• **TEKS YANG DITAMPILKAN**:
┌────────

Selasa, 05 Mei 2015

SUBYEK HUKUM KONTRAK KOMERSIAL INTERNASIONAL



SUBYEK HUKUM KONTRAK KOMERSIAL INTERNASIONAL

Subyek hukum ialah pemegang hak dan kewajiban menurut hukum. Dalam kehidupan sehari-hari, yang menjadi subyek hukum dalam sistem hukum Indonesia, yang sudah barang tentu bertitik tolak dari sistem hukum Belanda, ialah individu (orang) dan badan hukum (perusahaan, organisasi, institusi) Yang dimaksud dengan subyek hukum dalam kontrak komersial internasional adalah para pihak yang membuat dan menandatangani suatu kontrak komersial internasional dalam bentuk tertulis.
Para pihak oleh hukum lazimnya di bagi atas 2 (dua) kelompok, yaitu[1]:
1. Perorangan; dan
2. Badan usaha.
Badan usaha sendiri pun dibagi 2 (dua), yaitu:[2]
1. Badan usaha yang berbadan hukum; dan
2. Badan usaha yang tidak berbadan hukum (bukan badan hukum).
Adapun para pihak atau subyek hukum yang dapat menandatangani suatu kontrak adalah para pihak yang mampu menanggung hak dan kewajibannya di depan hukum. Dari batasan ini, maka subyek hukum yang dapat menandatagani kontrak komersial internasional adalah:
  1. Individu
  2. Badan Hukum
  3. Organisasi Internasional
  4. Negara
Uraian berikut akan menganalisa tentang keempat subyek hukum tersebut
1. Individu/Perorangan
            Pada dasarnya manusia pada hidupnya adalah merupakan perorangan, dan orang merupakan subyek hukum. Dan sejak dilahirkan manusia telah memperoleh hak dan kewajiban, dan pada waktu meninggal dunia, hak dan kewajiban tersebut akan diwariskan pada ahli warisnya.
            Individual atau perusahaan adalah pelaku utama dalam perdagangan Internasional. Adalah individu yang pada akhirnya akan terikat oleh aturan-aturan hukum perdagangan internasional. Selain itu, aturan-aturan hukum yang dibentuk oleh negara memiliki tujuan untuk memfasilitasi perdagangan internasional yang dilakukan individu.[3]
            Dibanding dengan negara atau organisasi internasional, status individu dalam hukum perdagangan internasional tidaklah terlalu penting. Biasanya individu dipandang sebagai subyek hukum dengan sifat hukum perdata (legal persons of a private law nature)[4]
Individu itu sendiri hanya (akan) terikat oleh ketentuanketentuan hukum nasional yang negaranya buat. Karena itu individu tunduk pada hukum nasionalnya (tidak pada aturan hukum perdagangan internasional). Dia pun hanya dapat mempertahankan hak dan kewajibannya yang berasal dari hukum nasionalnya tersebut di hadapan badan-badan peradilan nasional.[5]
Dalam subyek hukum individu/perorangan terbagi menjadi 2 bagian yaitu Perorangan dan Usaha Perorangan. Perorangan adalah setiap orang yang dalam melakukan perbuatan hukum bertindak untuk dan atas nama dirinya sendiri, sedangkan usaha perorangan dalam melakukan perbuatan hukum ia diwakili oleh pemiliknya, yang hanya seorang bertindak, baik untuk dan atas namanya sendiri, juga untuk dan atas nama usahanya.

└────────

• **PERMINTAAN TERTULIS A**:
Salin tanpa perubahan bagian dari teks yang ditampilkan, mulai dari "Subyek hukum ialah" sampai dengan "dalam bentuk tertulis.".
• **PERMINTAAN TERTULIS B**:
Ringkas teks yang ditampilkan dalam dua kalimat.
Data berikut tidak dibutuhkan.

• **INFORMASI YANG DIBERIKAN**:
┌────────

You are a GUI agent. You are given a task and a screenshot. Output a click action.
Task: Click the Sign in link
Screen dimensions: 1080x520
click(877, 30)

└────────

• **HASIL A**:
Subyek hukum ialah pemegang hak dan kewajiban menurut hukum. Dalam kehidupan sehari-hari, yang menjadi subyek hukum dalam sistem hukum Indonesia, yang sudah barang tentu bertitik tolak dari sistem hukum Belanda, ialah individu (orang) dan badan hukum (perusahaan, organisasi, institusi) Yang dimaksud dengan subyek hukum dalam kontrak komersial internasional adalah para pihak yang membuat dan menandatangani suatu kontrak komersial internasional dalam bentuk tertulis.

• **HASIL B**:
Subyek hukum dalam kontrak komersial internasional adalah para pihak yang membuat dan menandatangani kontrak tertulis serta mampu menanggung hak dan kewajibannya di depan hukum, yaitu individu, badan hukum, organisasi internasional, dan negara. Individu atau perusahaan merupakan pelaku utama perdagangan internasional, tetapi status individu dalam hukum perdagangan internasional tidak terlalu penting karena ia tunduk pada hukum nasionalnya dan hanya dapat mempertahankan hak dan kewajibannya di hadapan badan peradilan nasional.